*The main important thing of writing a code is How we can choose way to organize our information?*
*we have multiple ways that called data Structures , but it’s the logic that goes into deciding when and whether or not to use them that’s hard to wrap our head around, so that ,we’ll break them down and figure out what makes them useful, and when we might want to consider implementing them.*
1.firstly, Big O Notation is a way of evaluating the performance of an algorithm, means that how much time require and how much memory it need .
2.External factors can affect the time such as the speed of the processor.
3.Big O consist O (referred to as just “O” or sometimes as “order”), and a variable n, where n is the size of the input.
. O(1) means that it doesn’t matter how many elements we have, or how huge our input is: it’ll always take the same amount of time and memory.
.O(n) means that as our input grows the space and time that we need to run that algorithm grows linearly.
.O(n^2) means that it takes exponentially more time and memory the more elements that we have.

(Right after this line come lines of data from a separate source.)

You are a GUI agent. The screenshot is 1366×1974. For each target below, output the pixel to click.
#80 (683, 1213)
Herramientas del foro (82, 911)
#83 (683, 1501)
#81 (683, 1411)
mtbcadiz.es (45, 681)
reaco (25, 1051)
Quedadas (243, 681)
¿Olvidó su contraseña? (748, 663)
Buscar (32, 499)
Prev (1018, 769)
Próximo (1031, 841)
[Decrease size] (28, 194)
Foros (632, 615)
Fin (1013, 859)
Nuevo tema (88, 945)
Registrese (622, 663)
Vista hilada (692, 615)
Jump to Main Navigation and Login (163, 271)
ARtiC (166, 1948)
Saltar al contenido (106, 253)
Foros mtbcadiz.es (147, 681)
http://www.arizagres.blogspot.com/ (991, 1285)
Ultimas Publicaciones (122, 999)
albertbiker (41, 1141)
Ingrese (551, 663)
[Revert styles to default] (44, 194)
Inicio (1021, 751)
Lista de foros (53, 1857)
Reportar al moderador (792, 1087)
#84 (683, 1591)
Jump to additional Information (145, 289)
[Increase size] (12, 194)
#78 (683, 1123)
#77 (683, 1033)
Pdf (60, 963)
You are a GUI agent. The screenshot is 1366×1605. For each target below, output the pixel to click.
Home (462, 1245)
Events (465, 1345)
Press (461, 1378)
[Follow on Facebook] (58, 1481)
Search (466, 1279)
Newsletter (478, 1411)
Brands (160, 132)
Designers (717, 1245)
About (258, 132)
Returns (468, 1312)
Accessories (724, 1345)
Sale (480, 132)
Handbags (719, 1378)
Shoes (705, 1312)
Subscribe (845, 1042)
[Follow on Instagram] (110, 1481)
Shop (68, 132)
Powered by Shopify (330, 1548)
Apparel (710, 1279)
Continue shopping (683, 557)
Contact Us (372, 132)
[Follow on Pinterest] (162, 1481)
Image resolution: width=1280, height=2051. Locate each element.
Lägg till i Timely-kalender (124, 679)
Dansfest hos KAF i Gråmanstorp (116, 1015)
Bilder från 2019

*we can add elements and remove elements from a linked list,But we don’t need to allocate memory in advance since we won’t “run out of space” the way we might with a pre-allocated array.* *So, we just need to rearrange our pointers and figure out which pointer needs to point to where.* >”thats it”
1.if we decide to insert element to the head of linked list it takes the same amount of time, no matter how long our list is, which is to say it has a space time complexity that is constant, or O(1).
2.if we decide to insert elemant at the end of linked list it takes time to reach to the last node specially that each node will live at a totally different “address” in memory so its O(n).